Ultimately, all of Conspiracy’s hints and whispers add up to evidence that the 19 Arabs, like many others, were unhappy with the U.S. political system and harbored fantasies of altering it through a decisive stroke, but no proof beyond a reasonable doubt that their discontent ever took concrete form. That they were arrested for little more real reason than their private expression of constitutionally protected opinions eventually impressed virtually all Americans outside Miss Coulter’s right-wing ghetto as an outrage.

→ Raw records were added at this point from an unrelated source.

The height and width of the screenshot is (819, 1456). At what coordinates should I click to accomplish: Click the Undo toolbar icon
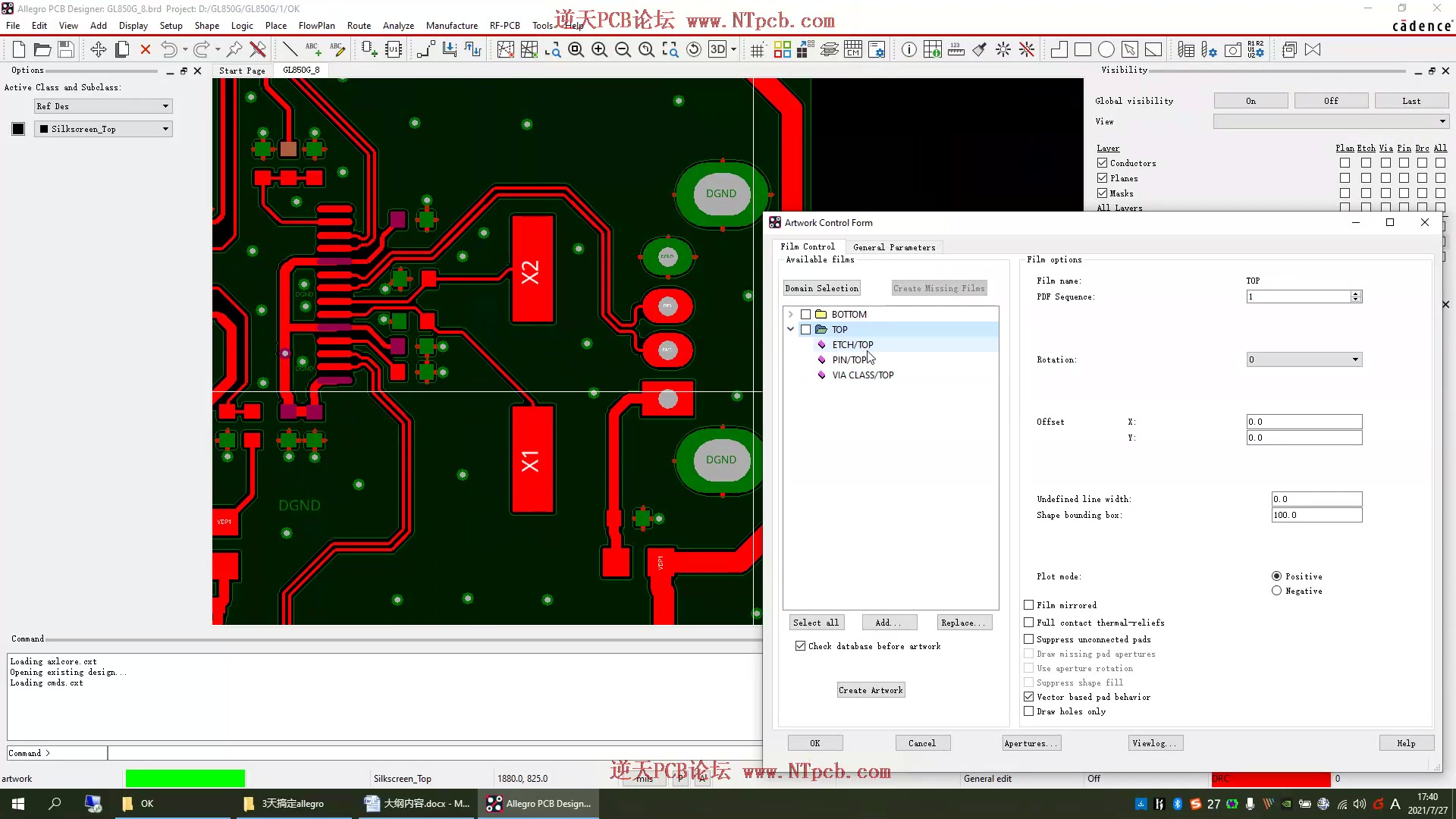(168, 50)
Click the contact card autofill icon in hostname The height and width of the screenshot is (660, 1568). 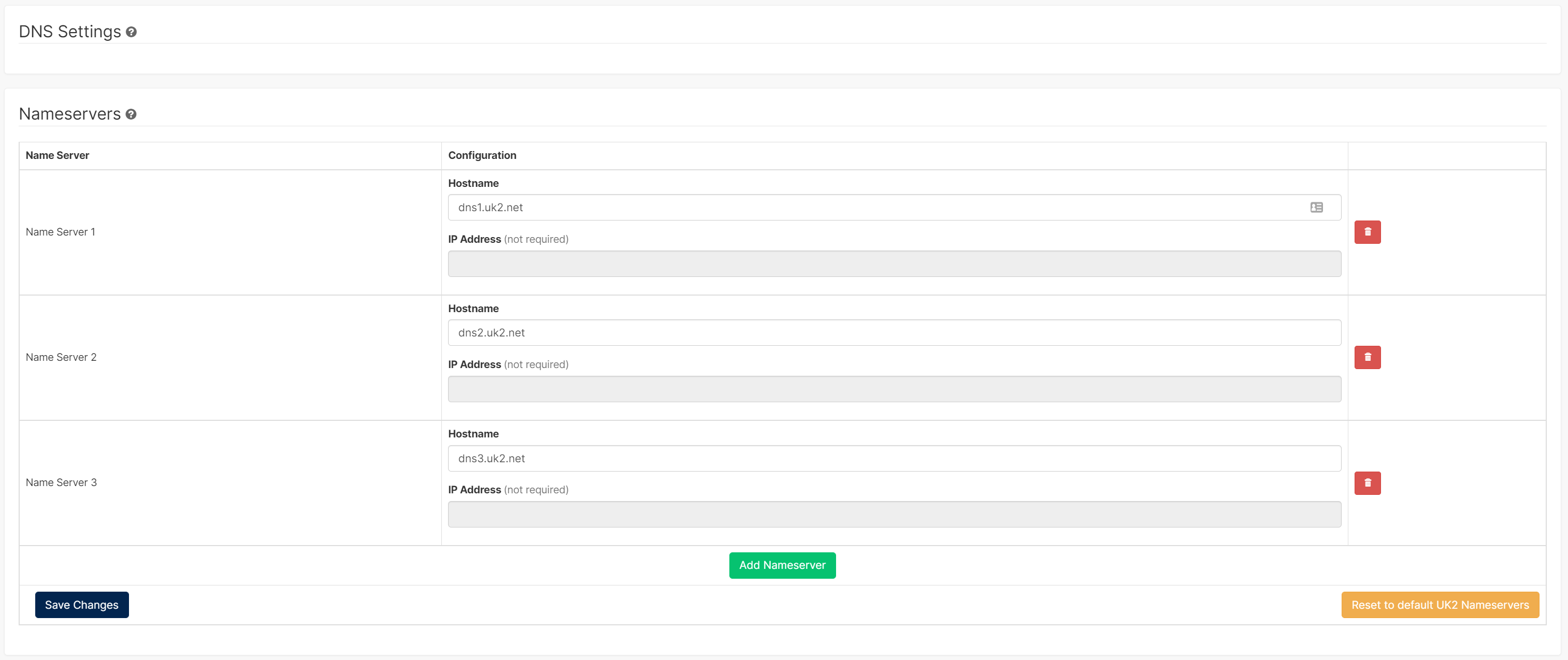(1316, 208)
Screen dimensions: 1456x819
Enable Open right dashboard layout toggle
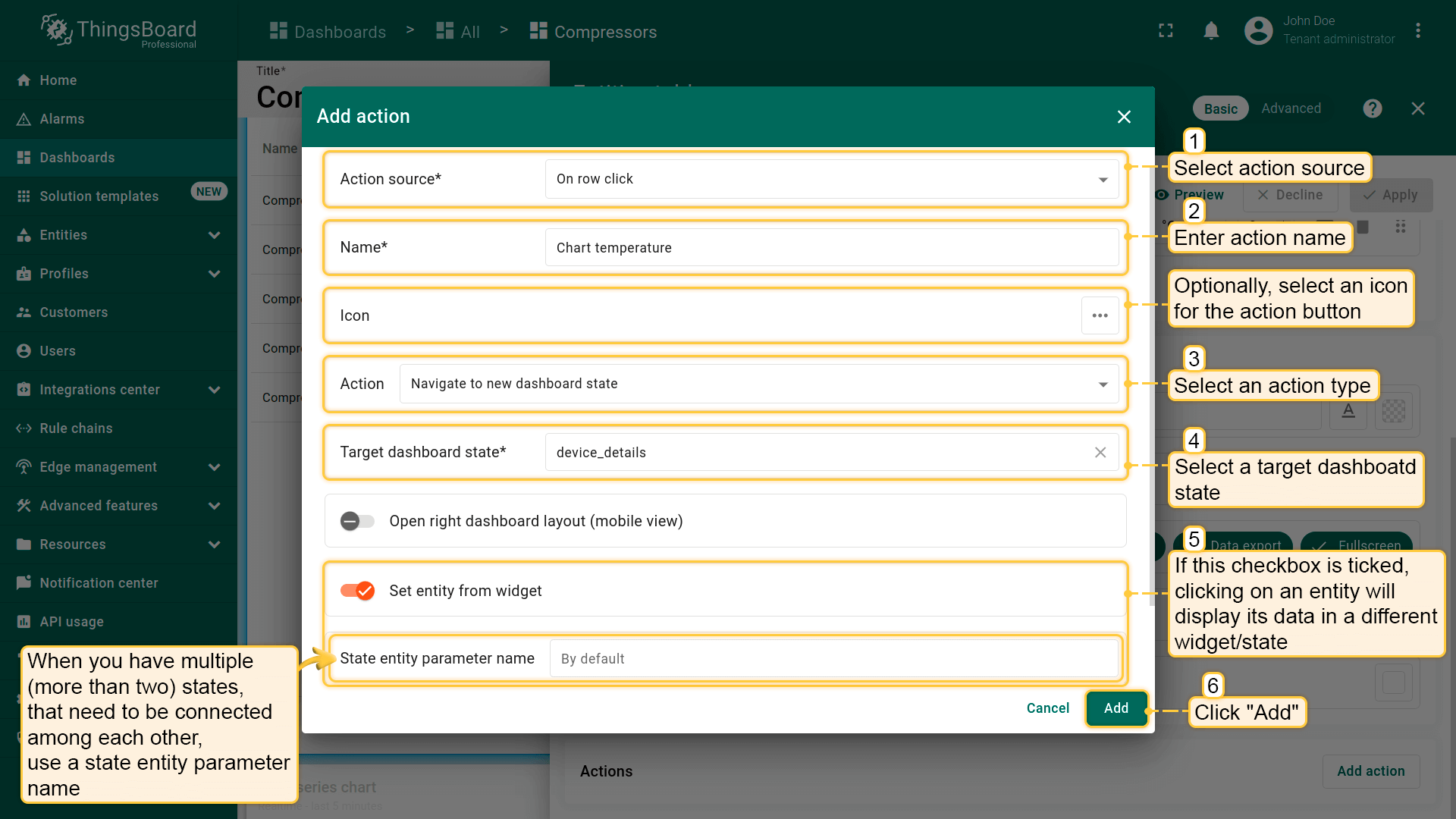pyautogui.click(x=357, y=521)
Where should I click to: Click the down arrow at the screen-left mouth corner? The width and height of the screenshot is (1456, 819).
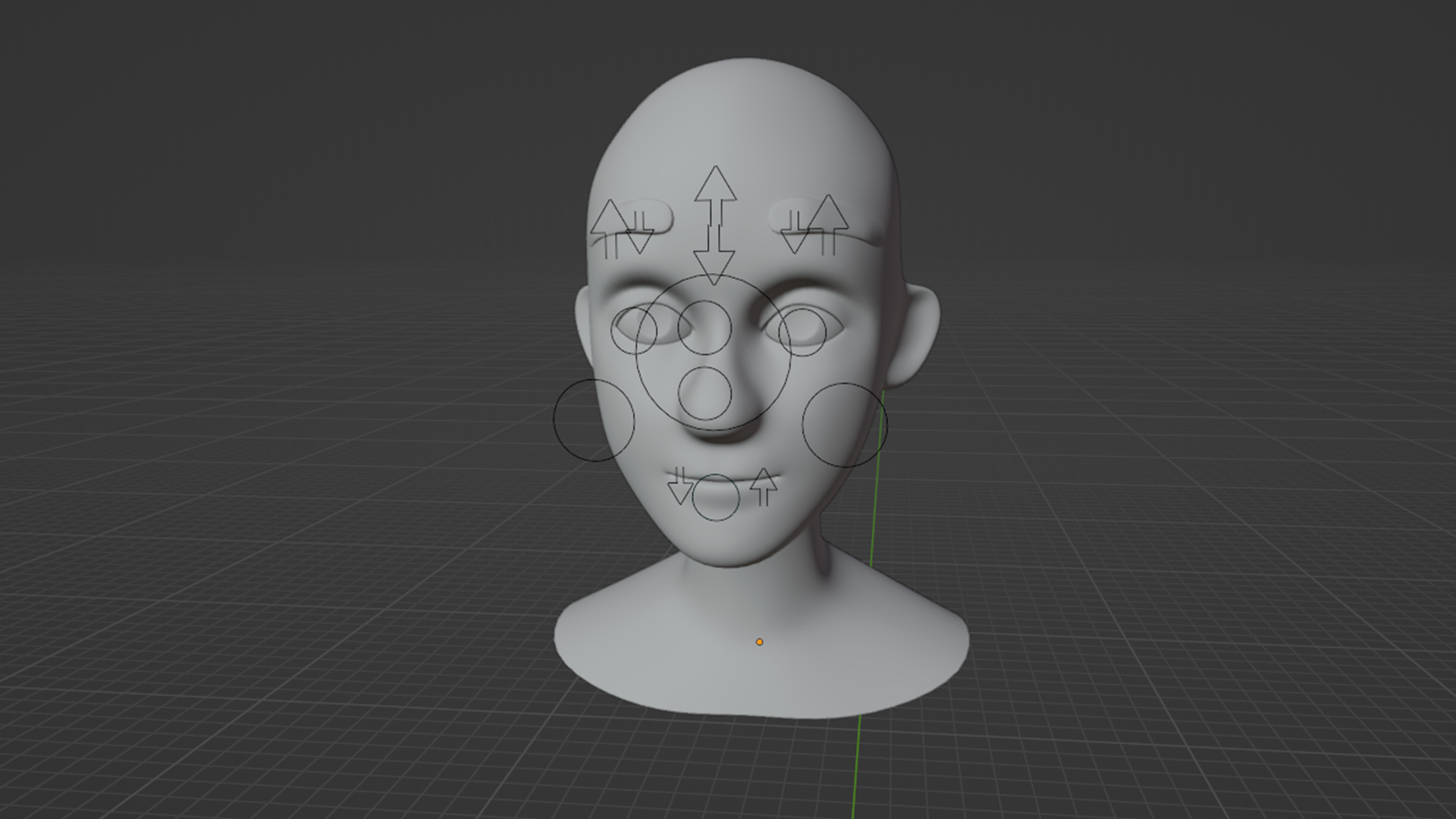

Sidney Blumenthal, summing up the career of one of the victims, captures the essence of why the government action was wrong: “Mohammad Atta was a confused young man, his aspirations torn between the houris of the Koran and the showgirls of the Las Vegas Strip. He had not yet reached the last stage of his personal jihad. Perhaps, if left free, he would have resolved his inner conflict on September 11, 2001, and that resolution might have been one that we Westerners would not have understood or approved. Nevertheless, there is nothing that he could have done to a small number of New York-bound airplane passengers that would have been more shocking to the American sense of justice than what George W. Bush's, Richard Cheney’s and John Ashcroft’s American government did to him and his comrades.”
That is all the refutation Ann Coulter’s wild-eyed speculations need.